On Public School Premises: School authorities are not obligated to allow the distribution of religious material at public schools by outside groups. If there is a universal prohibition on the distribution of materials at school, non-school personnel may not distribute religious materials to students on school premises. However, at least one court has ruled that outside religious groups must be permitted to passively distribute religious materials at public secondary schools if the school has chosen to allow the distribution of material by outside groups. 77 It is difficult to reconcile this decision with other establishment clause precedents -- and school officials should be wary of allowing any outside groups to distribute materials in common areas of the public schools.

May non-school personnel distribute religious material to students off school premises?
Yes. In Bacon v. Bradley-Bourbonnais High School Dist. No. 307, the court held that non-school personnel could distribute religious material to students outside the school grounds. 707 F. Supp. 1005 (C. D. Ill. 1989). For example, such distribution is permissible on a public sidewalk or park, areas traditionally open to the public for expressive activity. However, local officials may implement reasonable content-neutral time, place and manner regulations. Such regulations may prohibit the distribution of material that disturbs the work of the school or interferes with the well-being of students.

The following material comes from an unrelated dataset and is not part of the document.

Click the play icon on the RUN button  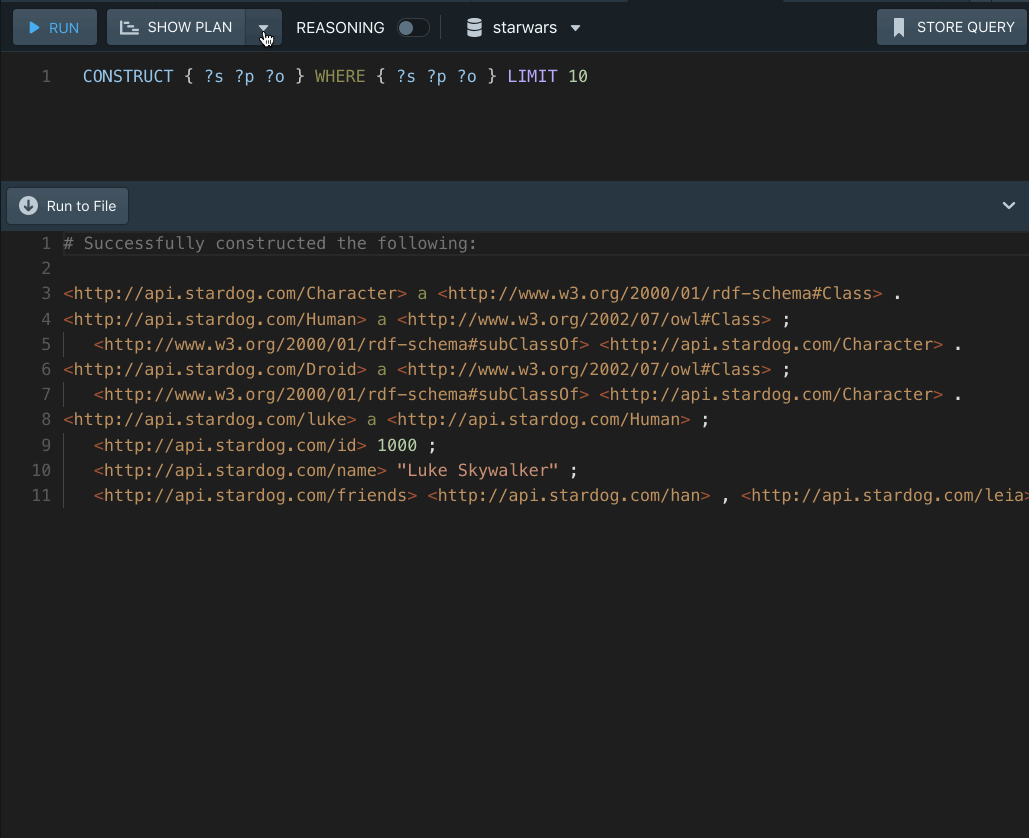click(34, 28)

What are some concerns that arise when non-school personnel distribute religious material to students in close proximity to the school grounds?

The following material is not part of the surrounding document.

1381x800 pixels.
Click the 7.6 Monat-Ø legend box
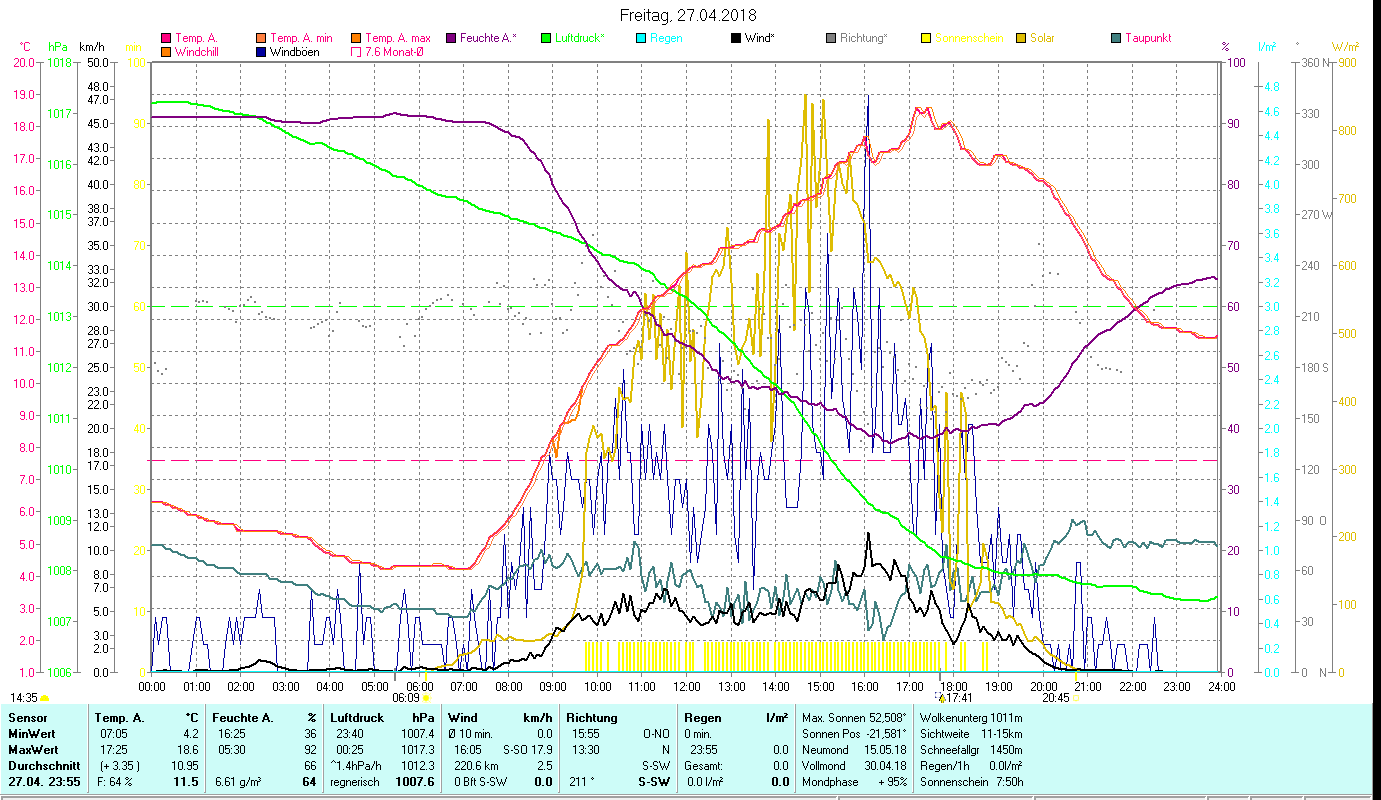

  • Students might not realize that the school itself is not endorsing a religious message. School officials must take affirmative steps to make certain that students understand this.

  • Students who reject religious material in front of other students may confront peer pressure, coercion and ostracism.

  • It is possible that a religious group, in its zeal, may harass students and force material and views upon the students.


Sample Scenario:
    Outside Group Situated on Public Sidewalk Adjacent to School Gives Religious Material to Passing Students
    On the public sidewalk outside a public elementary school, a group of religious advocates handed out chocolate chip cookies and pamphlets on religious observance to passing students. A half block away, the community Little League passed out booklets describing the League's activities. Between the two groups, the local firemen's commit-tee distributed handouts containing fire safety tips. Some students accepted all or some of the handouts, others accepted none. Naturally, many students were interested only in the chocolate chip cookies. Michael Johnson accepted the handouts of all three groups and brought them home. When Mrs. Johnson saw that Michael had been given religious material at school, she called the school to complain. The principal told Mrs. Johnson that since the religious group distributed its material off school property, did not force its pamphlets upon the students, and was one of the many groups allowed to distribute its material that afternoon, there was nothing that he could do about it. The principal recommended that Mrs. Johnson instruct her son not to accept any religious material.

    Mrs. Johnson was not pleased with the principal's response. What can she do?
    Since the distribution of religious material took place on the sidewalk in front of the school and not in the school, the principal cannot ban the distribution. However, local officials may enact time, place and manner regulations to ensure that the distribution does not interfere with school activities or student welfare. School officials should also inform the students that the school is not connected to the religious group and neither supports nor opposes the distribution of religious material. Furthermore, both Mrs. Johnson and school officials should advise Michael that he does not have to accept the religious material.